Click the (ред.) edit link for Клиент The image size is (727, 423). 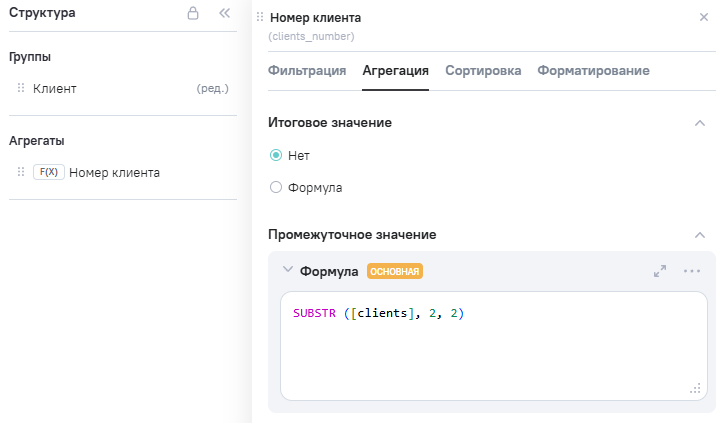pyautogui.click(x=213, y=88)
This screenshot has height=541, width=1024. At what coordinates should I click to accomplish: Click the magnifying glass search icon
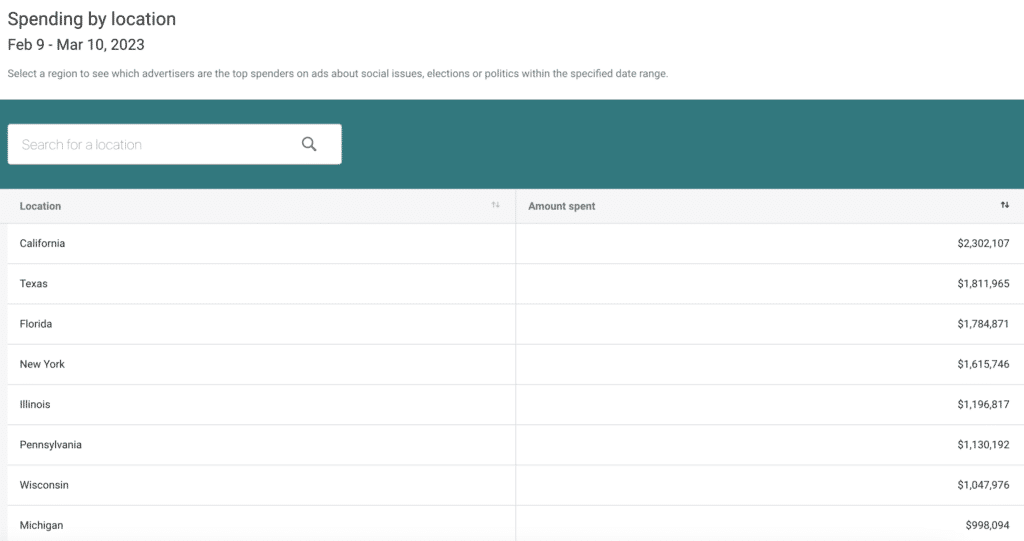[309, 144]
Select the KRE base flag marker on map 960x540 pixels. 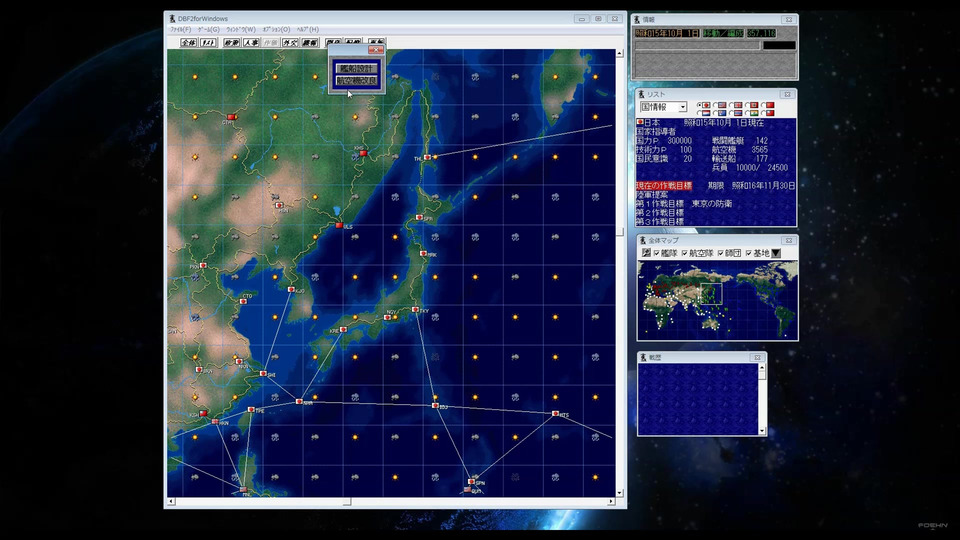click(x=343, y=329)
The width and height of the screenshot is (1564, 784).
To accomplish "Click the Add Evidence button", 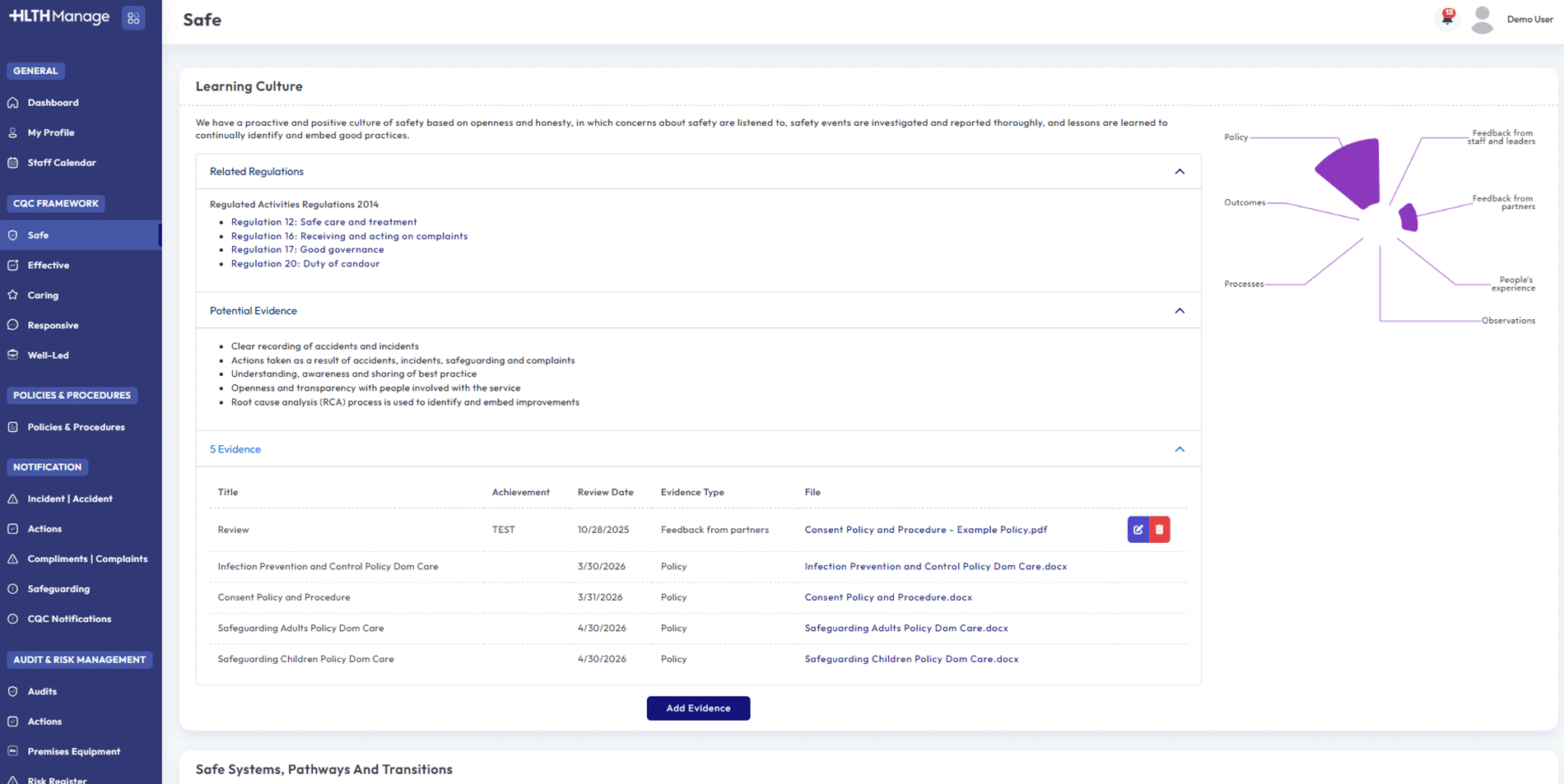I will pyautogui.click(x=698, y=708).
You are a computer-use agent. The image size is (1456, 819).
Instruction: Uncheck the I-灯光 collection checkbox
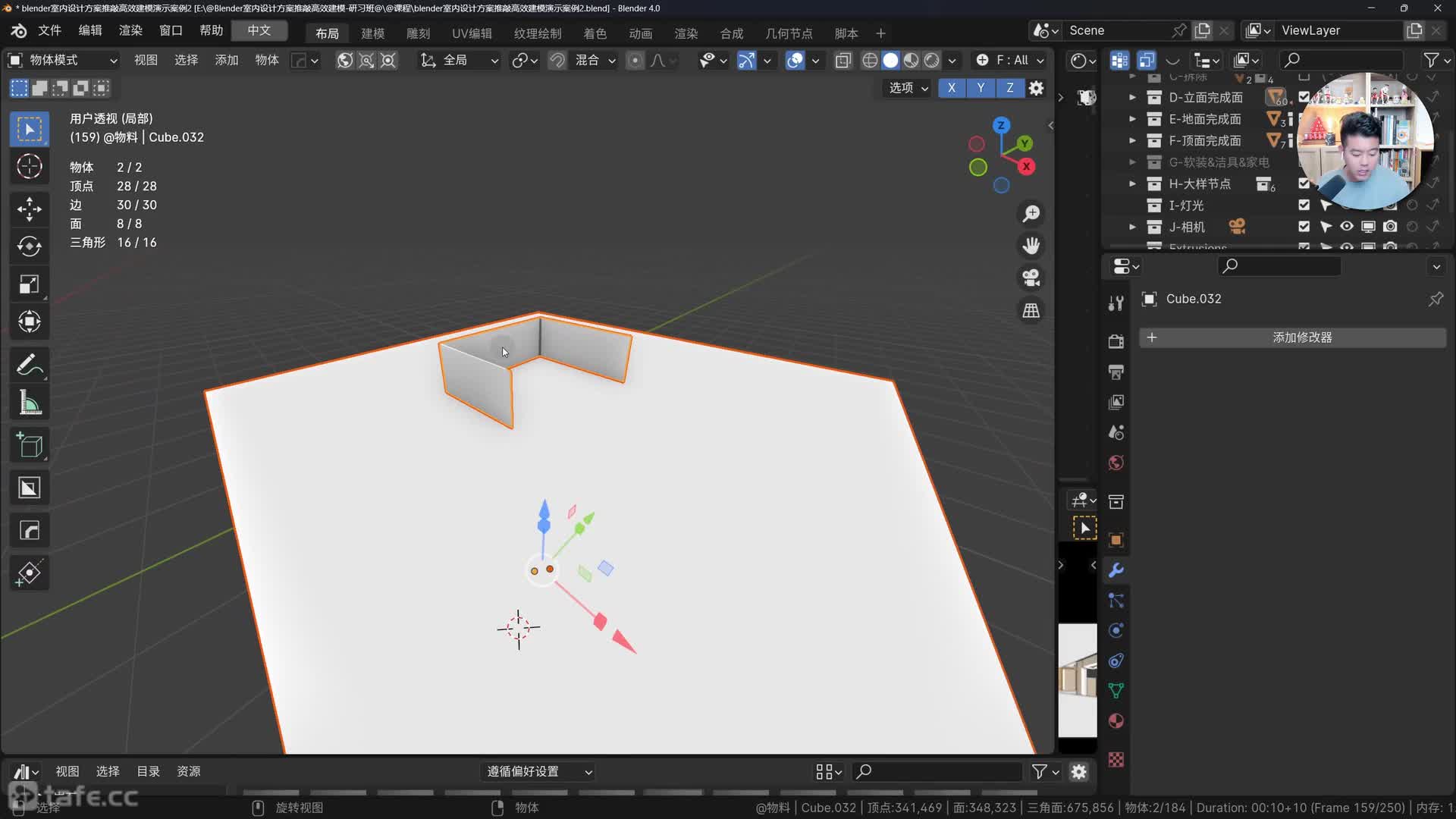pyautogui.click(x=1304, y=205)
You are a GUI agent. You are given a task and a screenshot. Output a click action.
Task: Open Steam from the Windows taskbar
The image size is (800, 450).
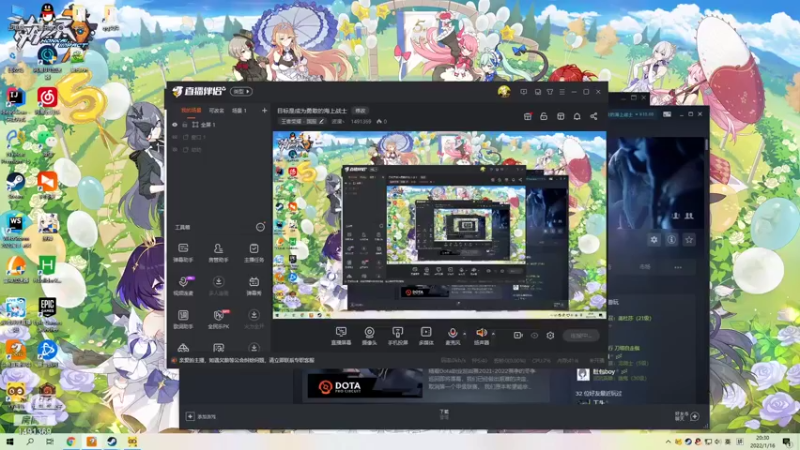112,441
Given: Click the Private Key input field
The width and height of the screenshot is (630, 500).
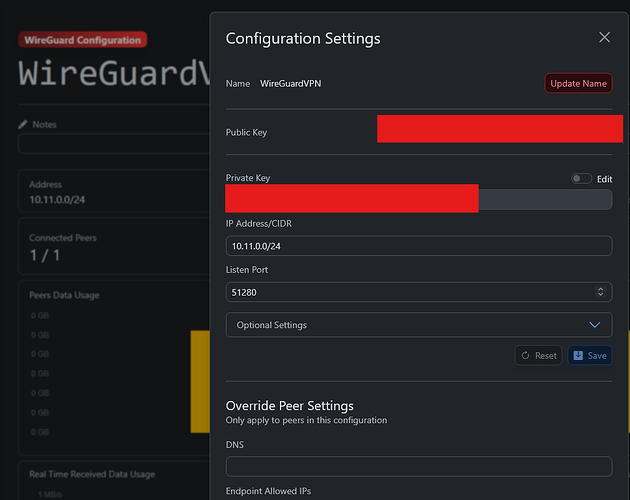Looking at the screenshot, I should pos(545,200).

Task to carry out: Find every line of the items above that contains the word "agent", matching case, and copy each of those lines.

Output of the exercise:
You are a computer-use agent. The image size is (1456, 819).
You are a GUI agent. You are given a task and a screenshot. Output a click action.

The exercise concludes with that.